Tumor Suppressor Rescue:  Tumor suppressor mutations and deletions resulting in loss of function or inactivation can be drivers of a large percent of human cancers. To date there are very limited treatments to replace, restore and rescue (RRR^TM) tumor suppressor function as a means to reverse the disease.  We have developed a new potent strategy combining proprietary mRNA with a tumor selective peptide-based nanocarrier based on proprietary amphipathic peptides to rescue tumor suppressor function as a potential therapeutic approach in cancers. This approach has resulted in strong inhibition of tumor growth.

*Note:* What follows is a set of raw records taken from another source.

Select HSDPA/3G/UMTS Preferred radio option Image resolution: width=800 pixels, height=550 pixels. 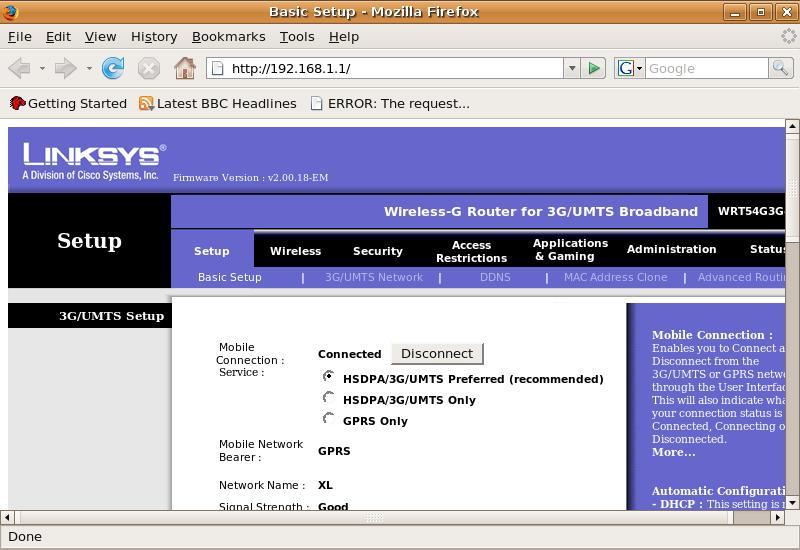pyautogui.click(x=328, y=377)
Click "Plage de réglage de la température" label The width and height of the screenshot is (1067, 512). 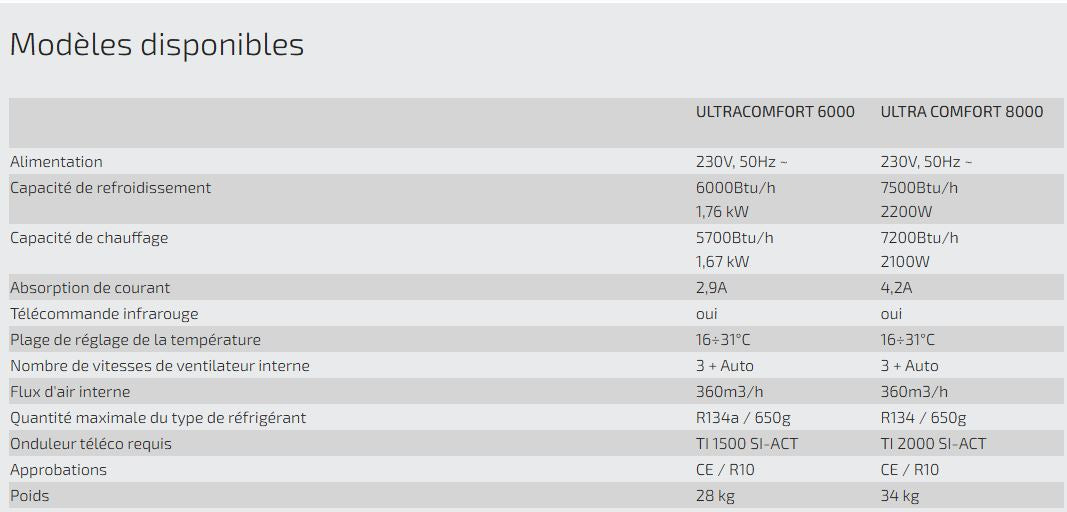click(135, 340)
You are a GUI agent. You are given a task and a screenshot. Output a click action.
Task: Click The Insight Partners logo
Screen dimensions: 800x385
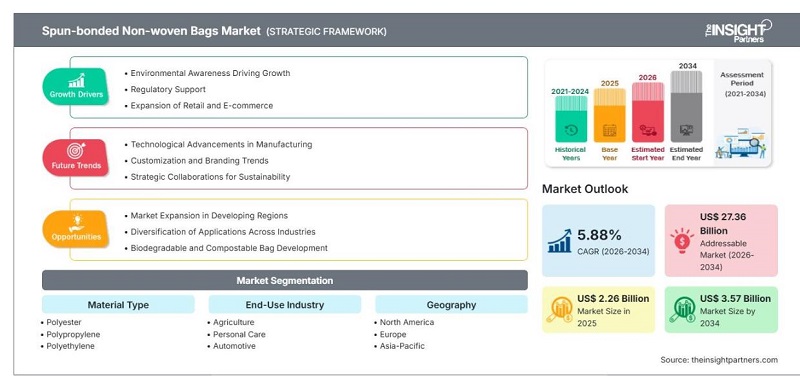(x=738, y=31)
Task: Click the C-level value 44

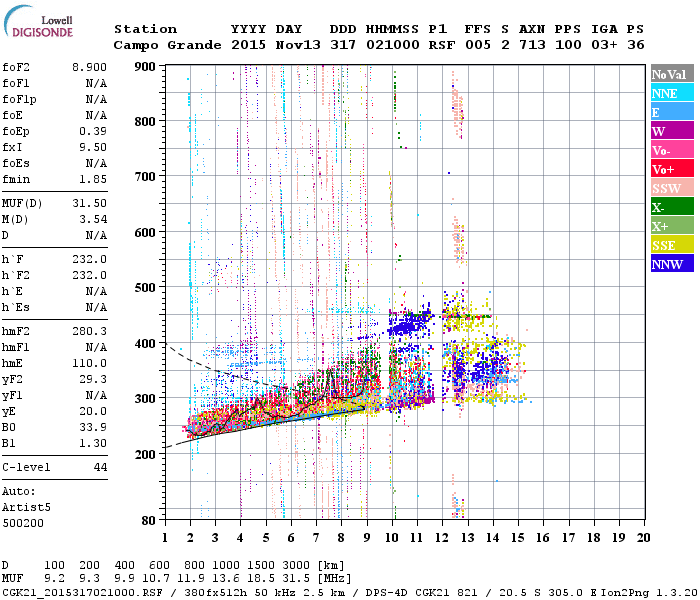Action: click(100, 467)
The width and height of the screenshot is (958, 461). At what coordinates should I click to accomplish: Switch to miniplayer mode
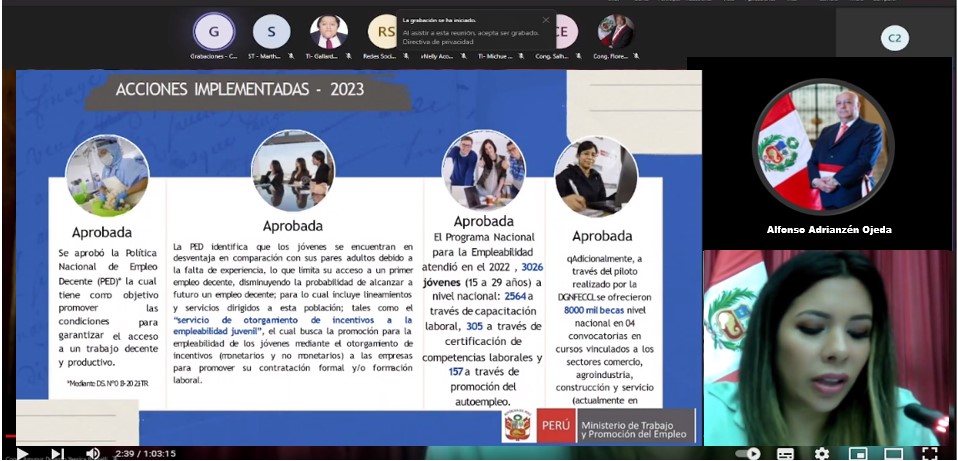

Oncogene Editing/Deletion: Specific mutations in oncogenes are often key drivers in numerous cancers. While small molecule approaches have been developed and targeted to specific mutations (e.g., KRAS^G12C), they are often hampered by development of adaptive resistance, mainly associated with the emergence of other mutations.  We have developed a new potent strategy combining gene editing machinery with a tumor selective peptide-based nanocarrier, to impair cancer cell proliferation by directly targeting specific mutations resulting deletion/editing of the mutant oncogene. This approach has resulted in strong inhibition of tumor growth with very few treatments.

Other genetic diseases:  Enzyme and protein deficiency diseases are a major cause of morbidity and mortality. Targeting these diseases with the appropriate mRNA and a peptide based nanocarrier allows re-expression of the delinquent protein and restores normal function. In other situations where overexpression of certain proteins may drive disease, a gene editing/deletion approach using the peptide based nanocarrier can be an efficient approach to normalization.